Tajuk Tamu
Malik Fajar dan Golok Munir
Di awal 1980an ucapan-ucapan tokoh-tokoh Mesir, Pakistan dan Iran beredar luas di kalangan aktifis mahasiswa serius seperti Munir dalam bentuk buku.
Penulis: Arthur_Rompis | Editor: Rizali Posumah
"Tapi Saudara sebagai mahasiswa, sebagai intelektual, tidak sepantasnya memperjuangkan hal itu dengan membawa golok ke mana-mana," kata guru yang lugas itu.
"Berjuang itu dengan ilmu pengetahuan yang Saudara pelajari dengan tekun. Kok bawa-bawa golok? Siapa sebetulnya yang mau Saudara bacok?"
Munir tergagap, meringis dan malu. Sejak itu ia mulai merenungkan kembali semua tindakan dan pikiran yang membuatnya merasa wajib menyiapkan golok yang siap dihunus setiap saat.
And the rest is history. Munir dengan cepat bertransformasi menjadi aktifis pejuang kemanusiaan yang hebat, menjadi salah satu yang paling mengagumkan dalam sejarah Indonesia.
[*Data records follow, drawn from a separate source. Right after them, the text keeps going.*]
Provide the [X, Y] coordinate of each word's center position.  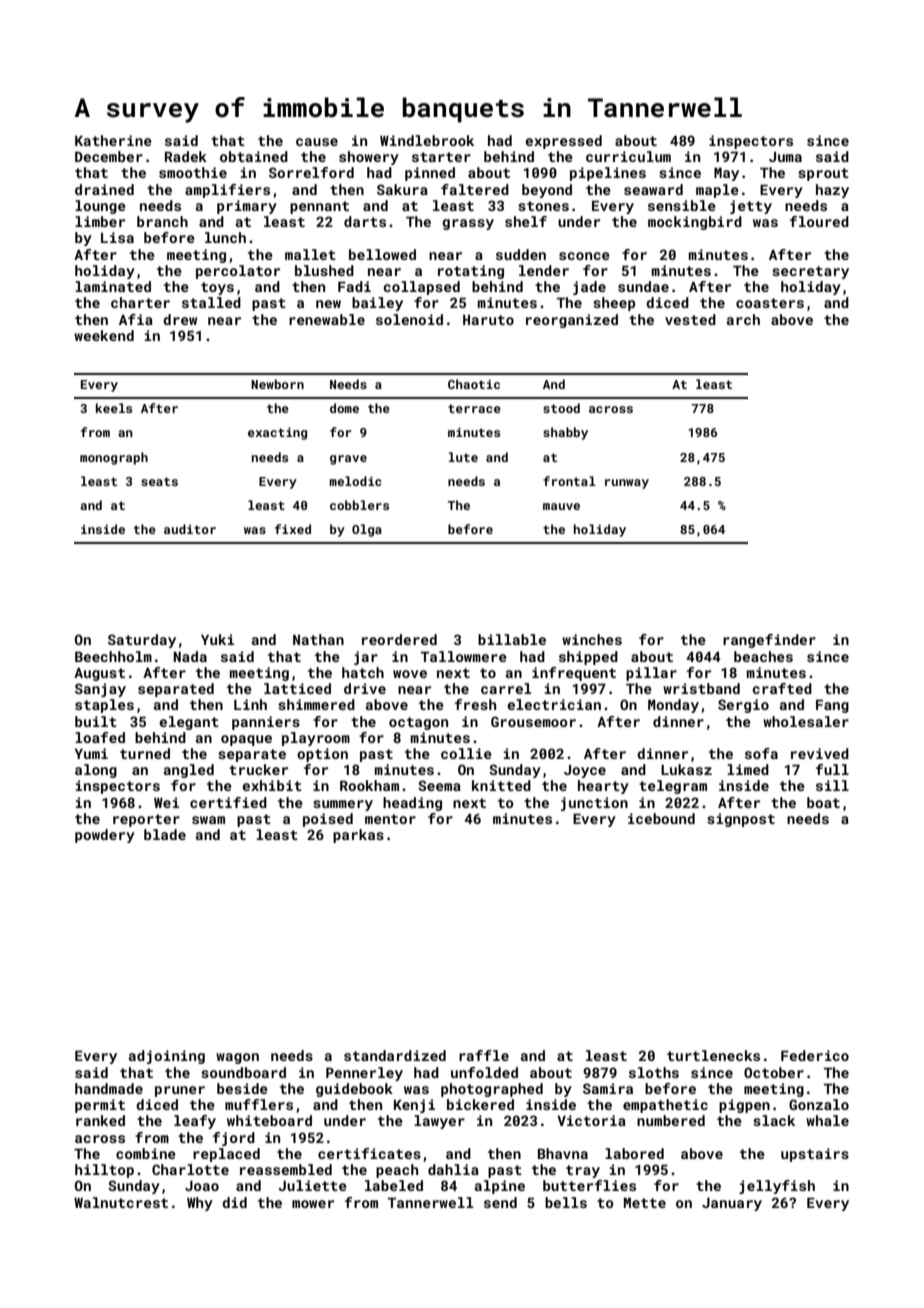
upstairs [815, 1155]
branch [162, 221]
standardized [395, 1055]
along [96, 771]
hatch [363, 672]
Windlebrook [427, 140]
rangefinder [769, 641]
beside [242, 1088]
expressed [563, 142]
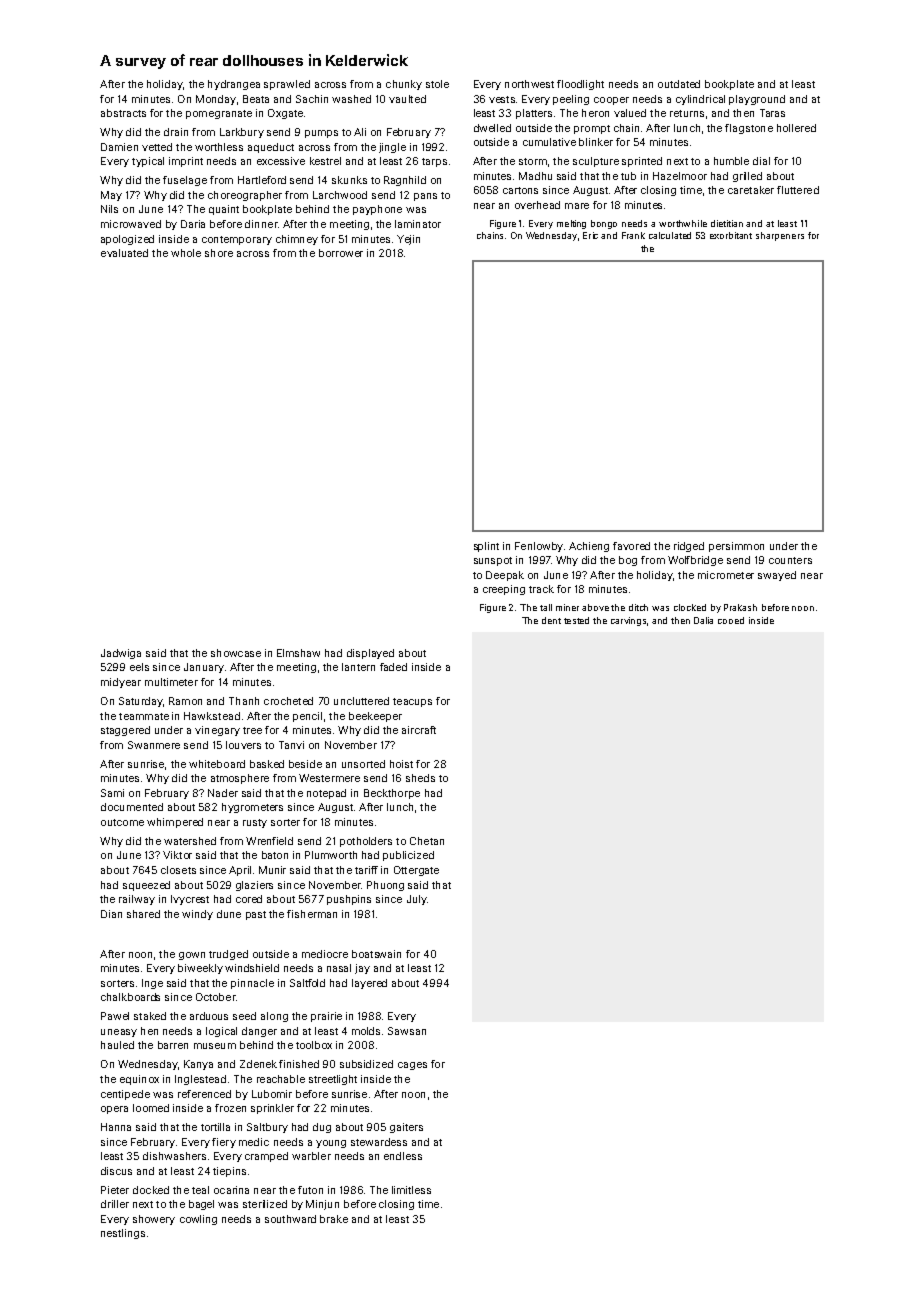 Image resolution: width=924 pixels, height=1308 pixels. Describe the element at coordinates (234, 85) in the screenshot. I see `hydrangea` at that location.
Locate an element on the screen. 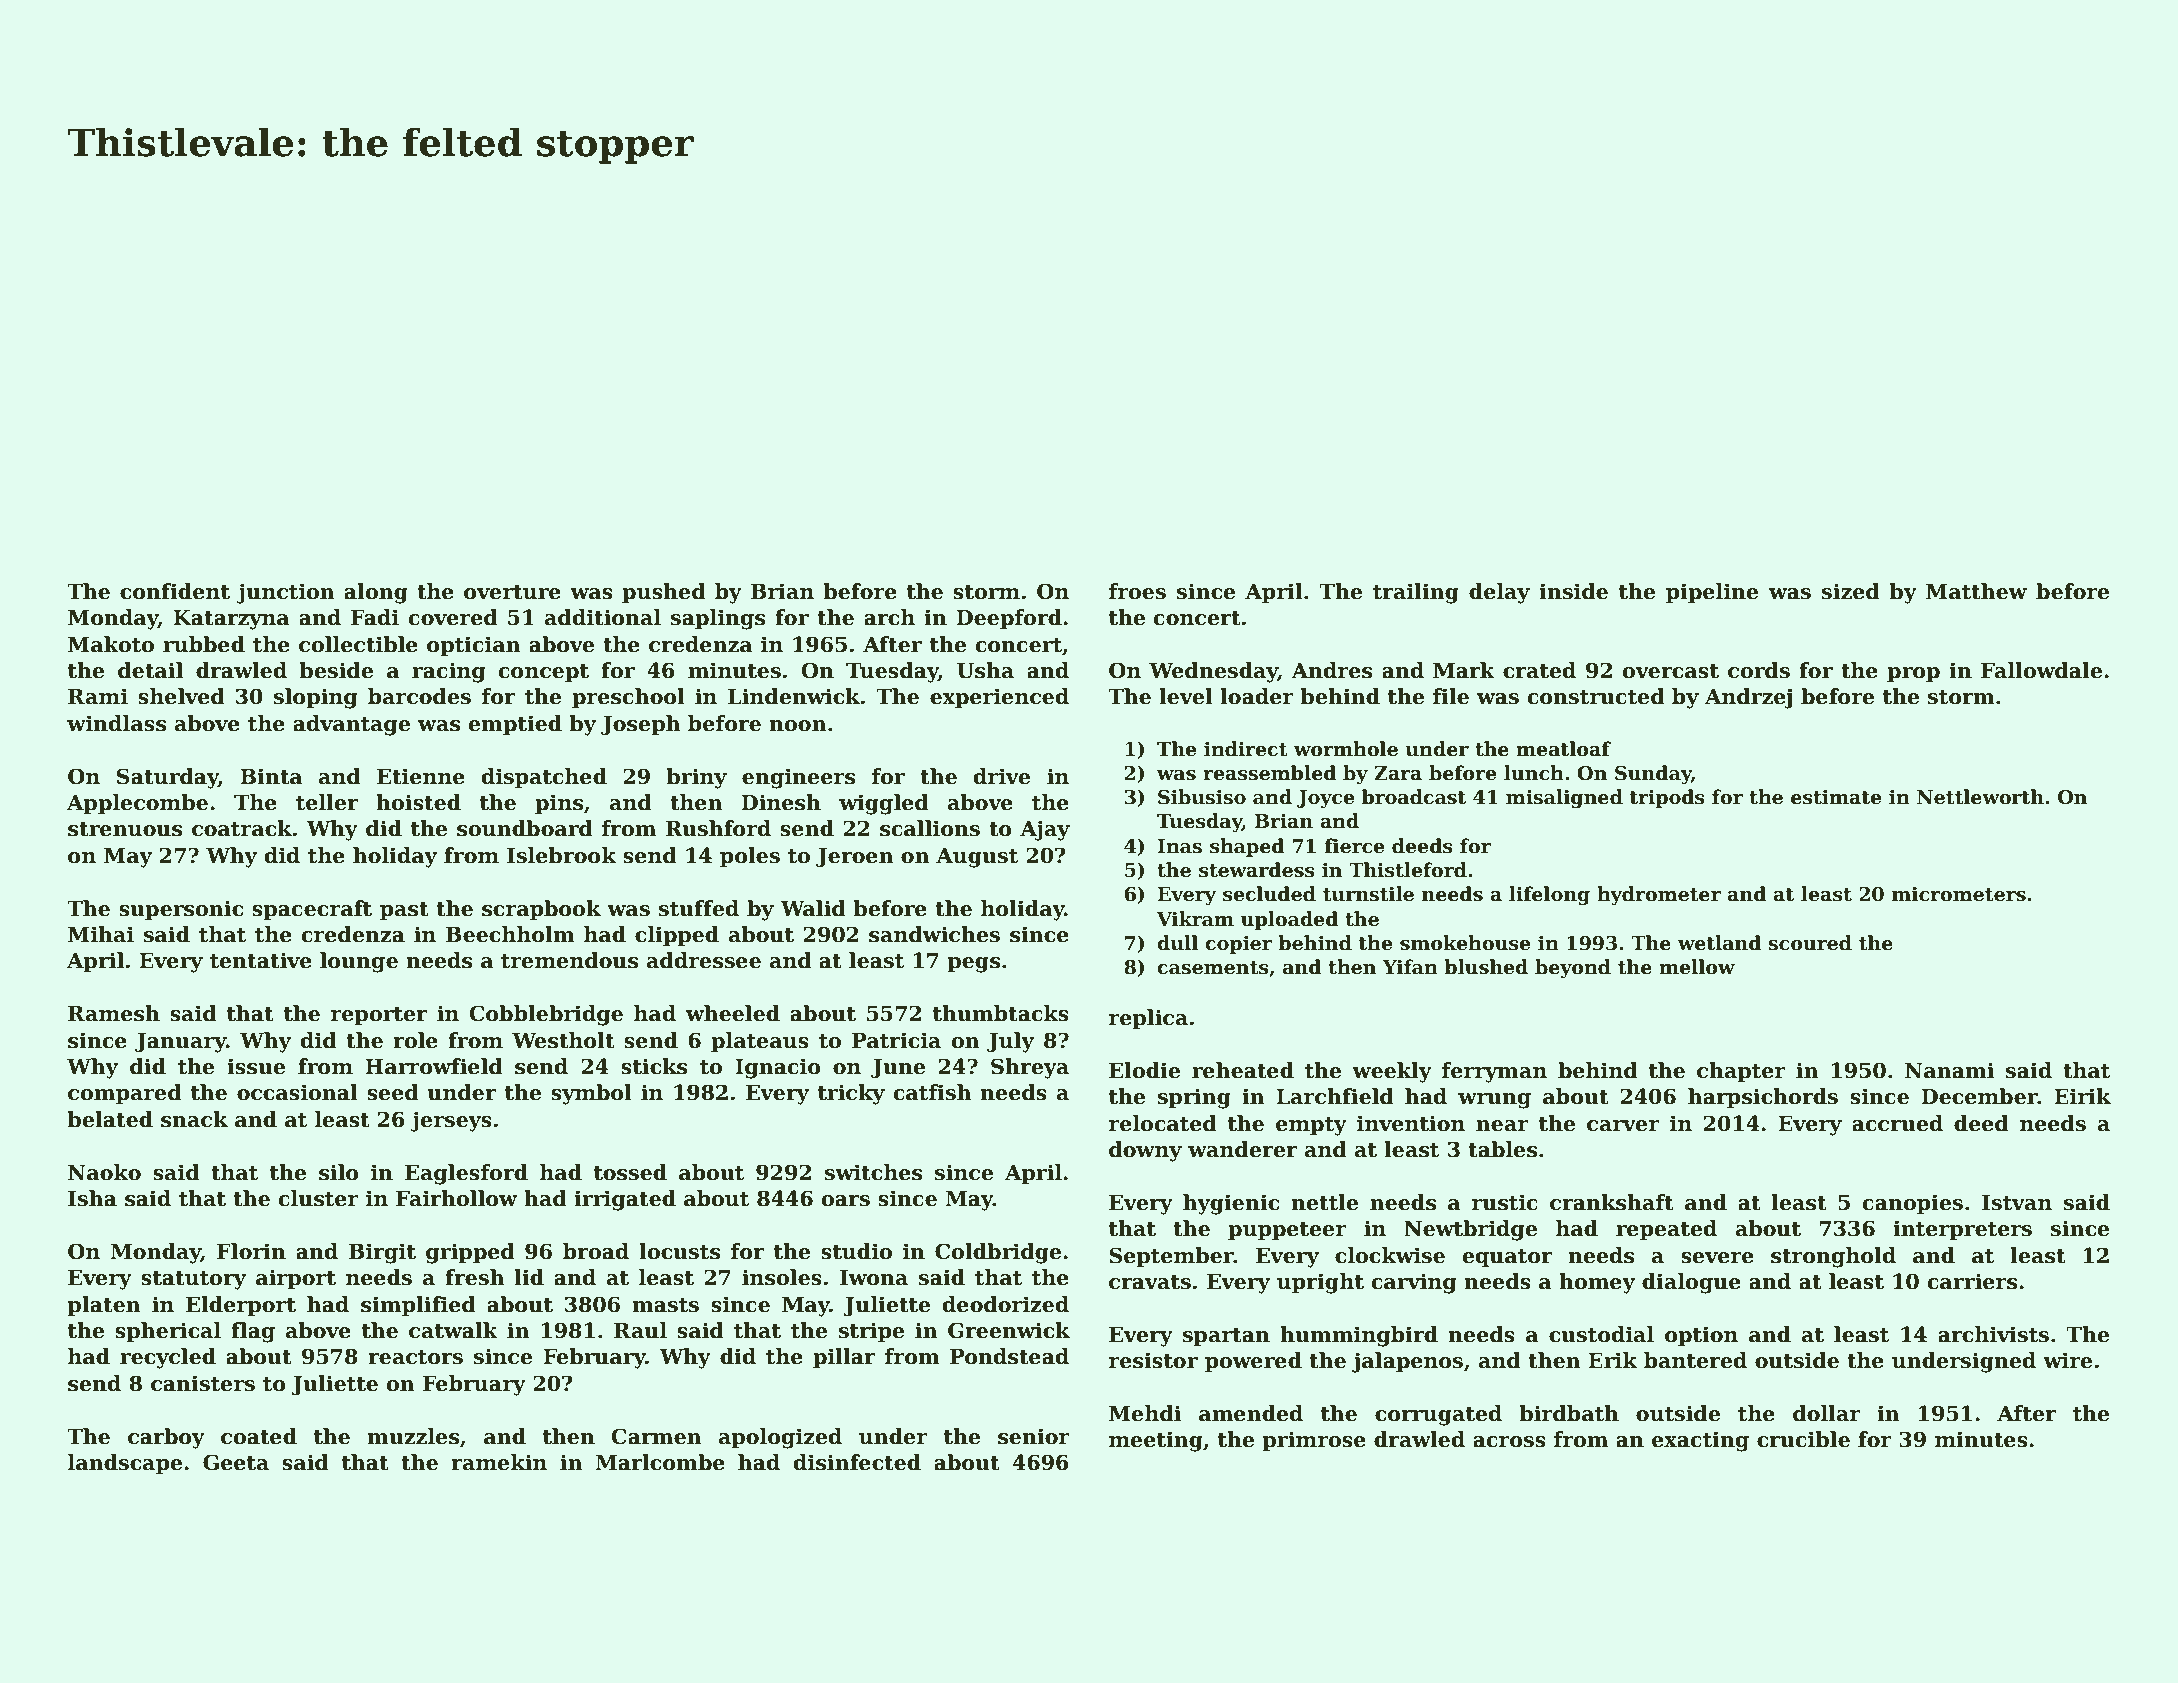  rustic is located at coordinates (1505, 1202).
Menjadi salah satu pemicu terkuat gerakan Reformasi 1998, Munir kemudian berakhir tragis, lebih dari enam tahun setelah Reformasi.
Sejumlah pengecut yang tak bermalu dan bermartabat membubuhi racun sianida pada piring mi goreng yang dipesannya di atas pesawat menuju Amsterdam, ketika ia sedang berikhtiar melanjutkan sekolah di Negeri Belanda -- seakan memenuhi janji yang tak sempat diucapkannya kepada Pak Guru Malik.
***
Munir pastilah hanya salah satu orang yang diinspirasi oleh Malik Fajar, yang kemudian menjadi Menteri Agama (di era Presiden Habibie) dan Menteri Pendidikan Nasional (di kabinet Presiden Megawati).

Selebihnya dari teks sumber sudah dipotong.